Wednesday, August 29, 2012

Sensory Processing Disorder Super Powers!

Sensory Processing Disorder presents some challenges, no doubt about it. As with most challenges, an appropriate sprinkle of humor certainly helps.

Like many people with Sensory Processing Disorder, I have a keen sense of smell. This is often worded on checklists as "Is overly sensitive to smells." or "Is bothered more than others by odors." I prefer "Has a very keen sense of smell!". A few weeks ago, I was walking out of an appointment with a friend and I said, "What's that smell?" He said "What smell?" But I was already marching forward, making a beeline for That Smell. It led me to Dante's Restaurant in Great Falls, Virginia, where we proceeded to have an excellent meal. I find many good things to eat this way. Another friend says that I'm the best smellin' woman he's ever met. It's not that I smell good, it's that I smell fact, I smell spectacularly! Just one of my many SPD Super Powers!

We have to meet the challenges of SPD (I smell yucky things really well, too). Let's also celebrate the good! Do you have Sensory Super Powers or know someone who does? Tell us!

Friday, August 24, 2012

Lee Lee Maggie Troubles...

Growing up in the 1960 and early 1970s, I didn't have Sensory Processing Disorder. There was no such thing. And I certainly wasn't autistic. Almost everyone knew that autistic kids were retarded. At least almost everyone in the part of Appalachia where I grew up knew that. I was weird, but I was certainly was not dumb. 

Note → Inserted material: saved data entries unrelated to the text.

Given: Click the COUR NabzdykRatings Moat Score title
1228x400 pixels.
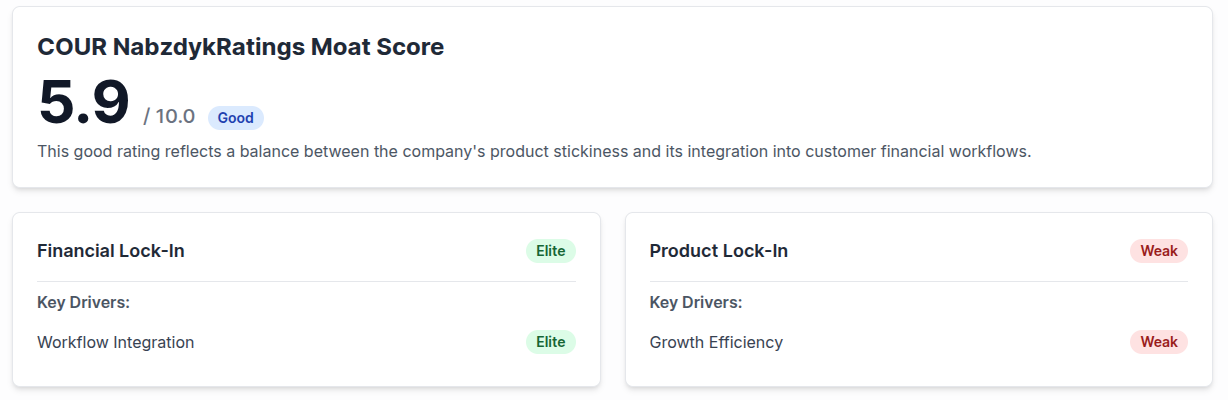Looking at the screenshot, I should 240,47.

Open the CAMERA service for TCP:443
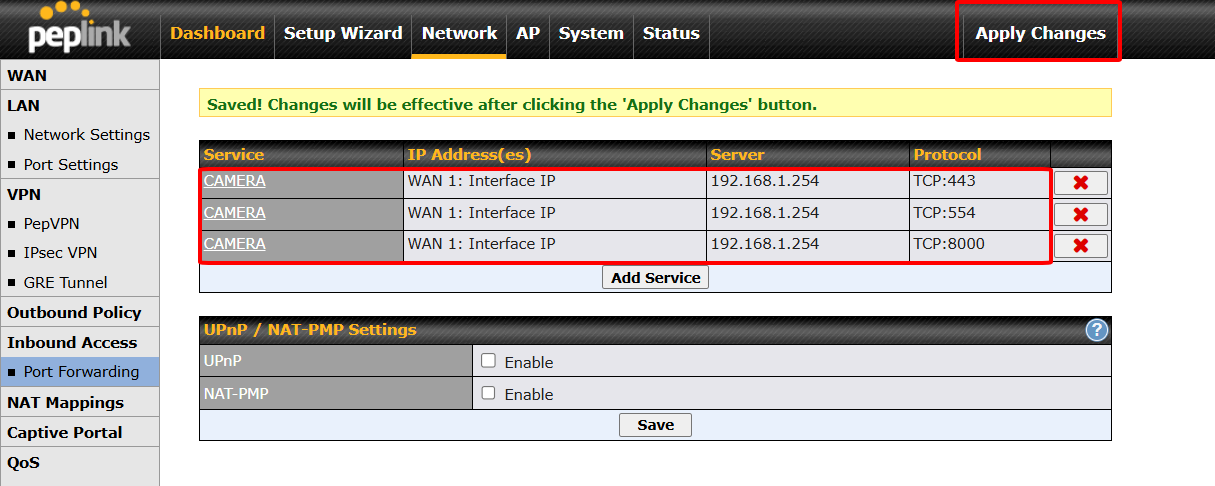tap(234, 181)
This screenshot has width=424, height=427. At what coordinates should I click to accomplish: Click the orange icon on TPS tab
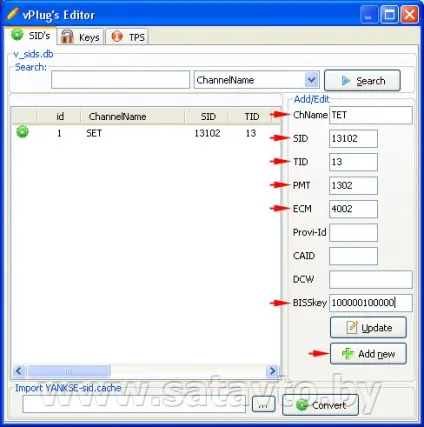(117, 36)
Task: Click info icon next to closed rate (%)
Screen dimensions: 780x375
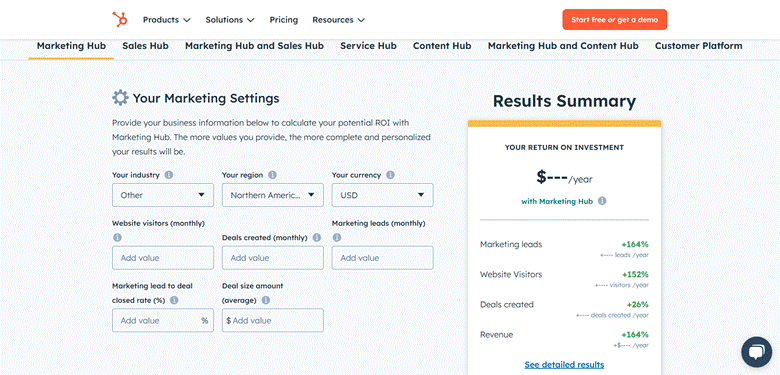Action: (174, 300)
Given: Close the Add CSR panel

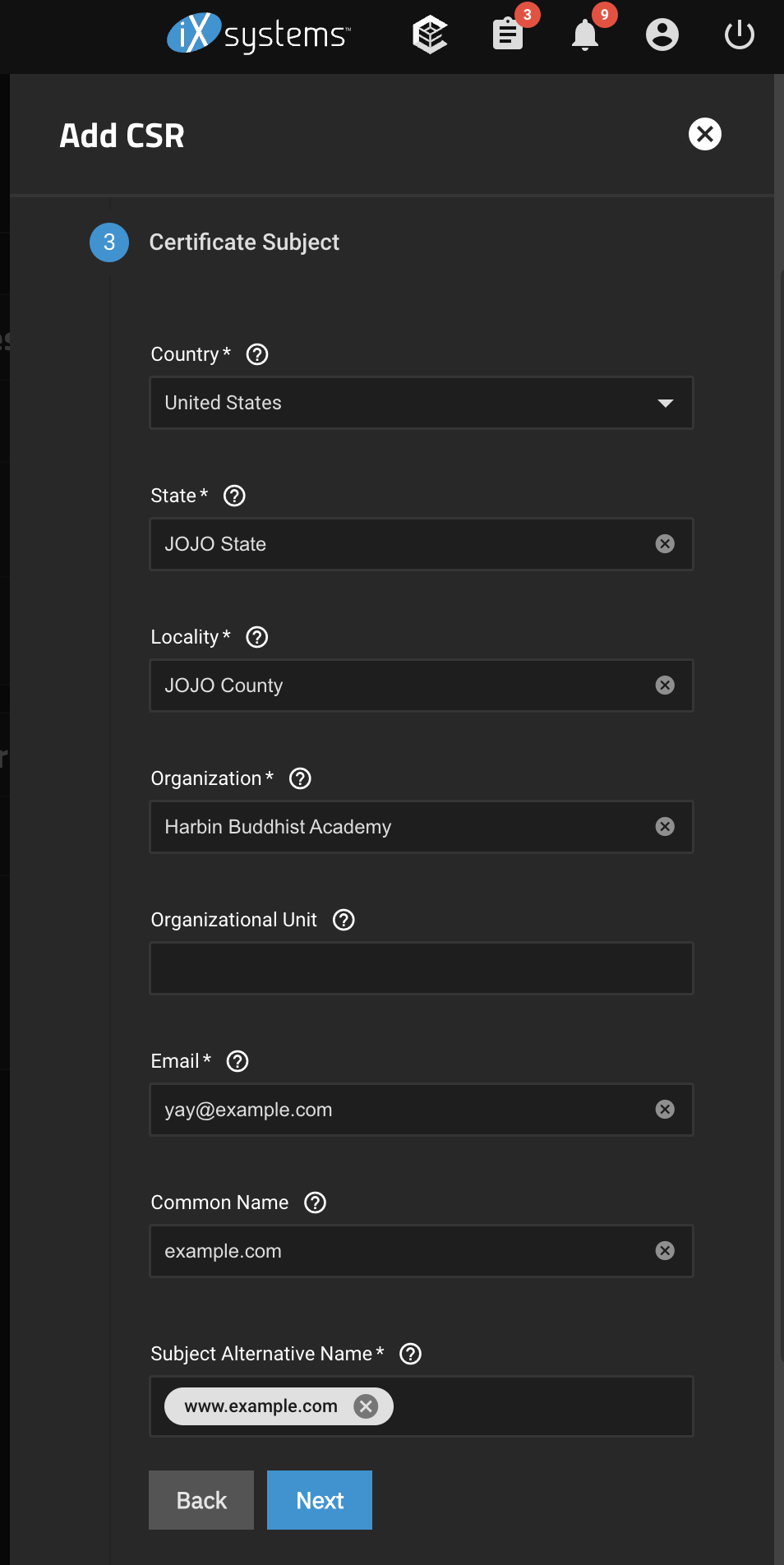Looking at the screenshot, I should (705, 134).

Sensory Processing Disorder is still not a separate diagnosis in the Diagnostic Statistical Manual (DSM), although some experts insist that it should be. Other experts believe that sensory processing differences are symptoms or features of other diagnoses and not a stand-alone disorder. However, the fact that vast sensory processing differences exist among humans is now widely acknowledged. And now many people realize that autistic people can be anywhere on the intelligence spectrum. And most people know that "retarded" isn't a nice thing to call people. Just ask the Black Eyed Peas.

I hated amusement parks...the bright lights, crowds, smells, and noises sent me quickly into meltdown mode.

I loved to eat bland, smooth mashed potatoes. Me: "Pass the mashed potatoes please." My dad: "Now Lisa, you know if you eat any more mashed potatoes your tummy will hurt." Me: "That's ok. It already does."
I loved going to bed because the sheets were so cool and smooth as I moved my foot back and forth doing what is now called "stimming". My sister, with whom I shared a bedroom: "Stop making that rubbing noise with your foot!"
I was teased by my family because I knew there was a very logical place for almost everything in the house. My brother: "Where did you put the salt?" Me (thinking I was clearly answering the question): "Where it belongs."
My six siblings thought it was funny that I was extremely ticklish. I assure you, they laughed much harder when they tickled me than I did.

I was very serious...about almost everything. From birth, life was a serious proposition to me. I was able to find my second grade school picture. I still remember them saying "Smile!" and me thinking "I am smiling. I must be doing it wrong."
These are a few of the many reasons that by the time I was six years old I had earned the nickname "Lee Lee Maggie Troubles".

I wonder about other adults who grew up this way. With SPD before there was SPD. With autism when kids with autism were retarded. Are you one of those kids who is now an adult? Did you know one of those kids? Let's hear it for (and from) the other kids with troubles who are now "all grown up". This blog's for you and the kids with SPD and with autism who will one day be "all grown up" and the people who love, care for, and try to understand us.